Mungkin memang benar jika rasa sayang tidak harus selalu memiliki. Aku paham betul jika luka-luka itu sebenarnya berasal dari rasa sayangnya untuk ku. Rasa ingin melindungi baginya, tapi tidak bagiku. Ada banyak saat-saat dimana rasanya aku seperti bukan pulang ke 'rumah'. Sikap, perlakuan, dan perkataannya sangat menyakitkan ku, yang katanya sebenarnya itu untuk melindungiku. Aneh bukan?
"Mengapa harus menusukku jika ingin melindungiku?" Tanyaku berkali kali didalam hatiku.
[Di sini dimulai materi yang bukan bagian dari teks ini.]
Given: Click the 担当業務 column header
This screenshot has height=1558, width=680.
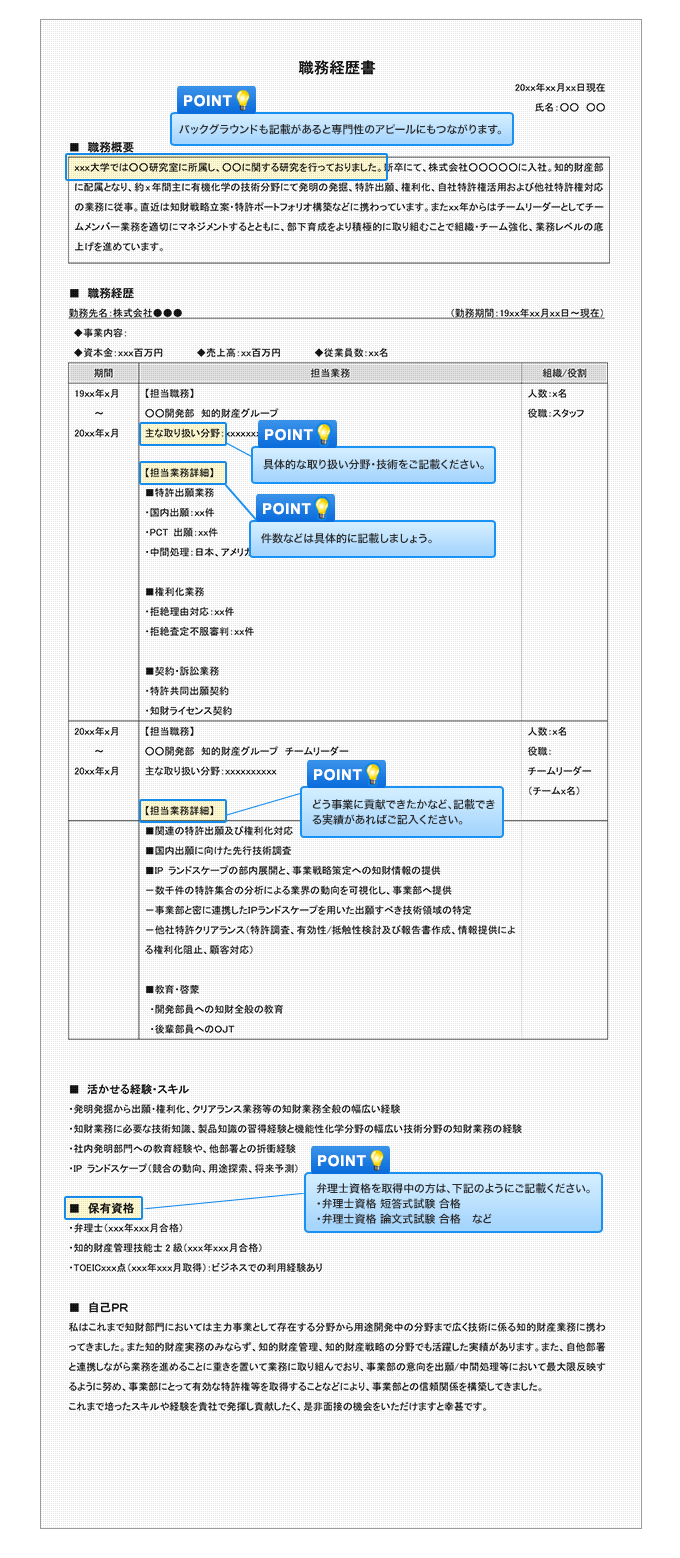Looking at the screenshot, I should (330, 373).
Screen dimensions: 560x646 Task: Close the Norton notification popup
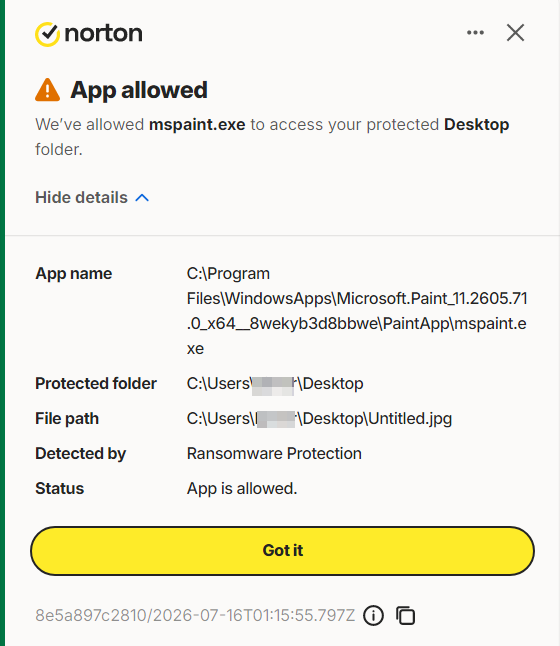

Ya ada saat-saat dimana 'rumahku' benar-benar membunuhku seutuhnya dengan perkataan dan perbuatannya yang katanya itu adalah tameng untukku. Dan saat-saat itu muncul disaat aku benar-benar membutuhkannya. Terus muncul dan berulang sampai akhirnya aku seperti tidak tahu apalagi yang harus aku liat didalam diriku.
"Mungkin aku memang seburuk itu sampai tidak ada lagi tempat di dunia ini yang bisa menerimaku selain rumah ini?" tanya batinku lirih.